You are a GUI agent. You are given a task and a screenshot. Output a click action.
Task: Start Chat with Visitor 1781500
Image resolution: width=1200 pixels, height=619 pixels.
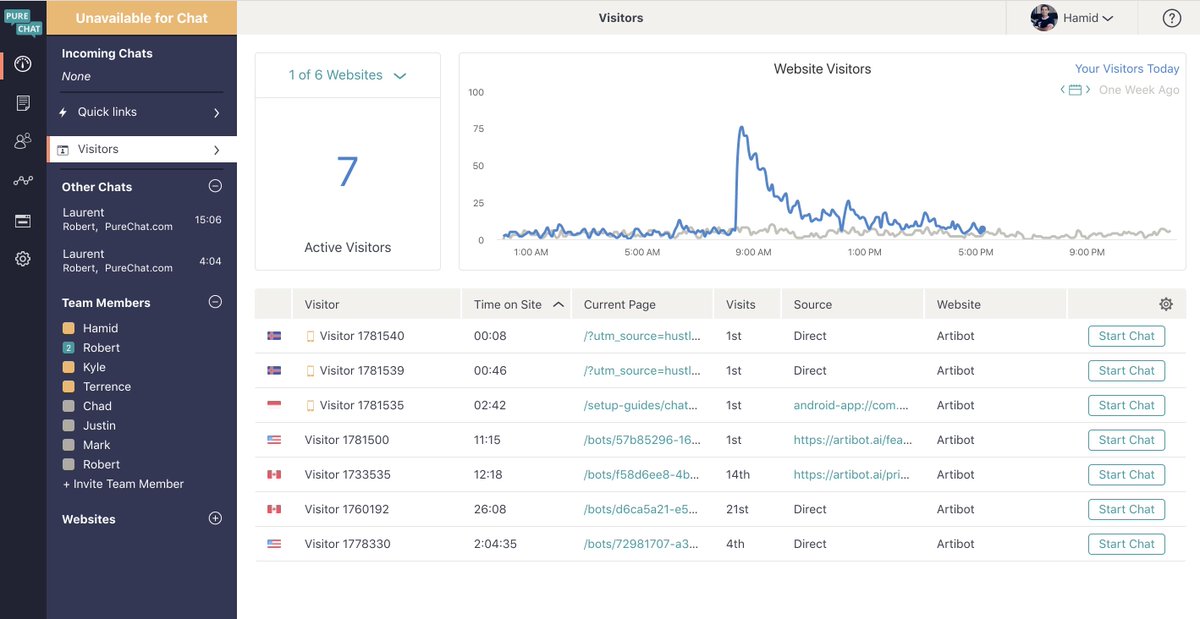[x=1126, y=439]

════

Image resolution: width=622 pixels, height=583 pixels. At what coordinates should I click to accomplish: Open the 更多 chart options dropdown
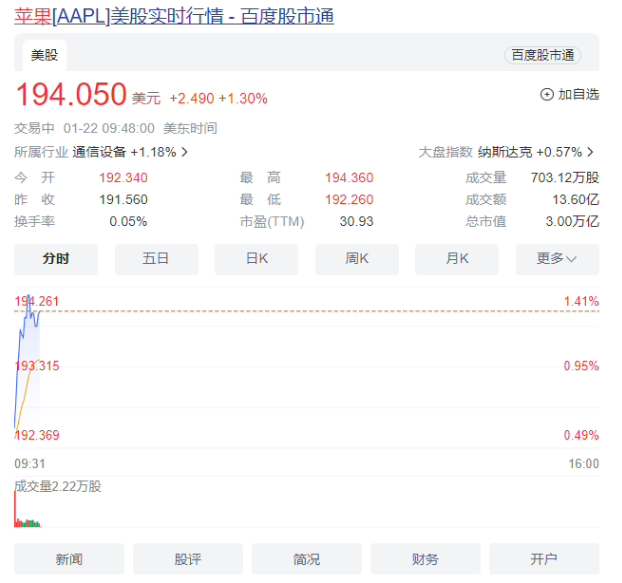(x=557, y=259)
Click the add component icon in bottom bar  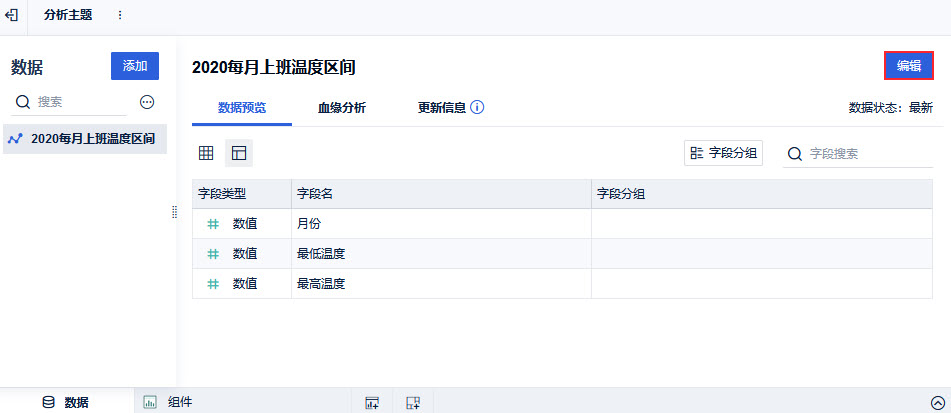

════

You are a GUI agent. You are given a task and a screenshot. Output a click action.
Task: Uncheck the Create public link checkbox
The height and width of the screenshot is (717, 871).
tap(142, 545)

════

In the listing above, find the line with "Image resolution: width=622" and output it and every line after it up to and including the line with "Click the add component icon in bottom bar", exactly, minus the pictures.

Image resolution: width=622 pixels, height=583 pixels. At what coordinates should I click to accomplish: Open the 更多 chart options dropdown
(x=557, y=259)
Click the add component icon in bottom bar  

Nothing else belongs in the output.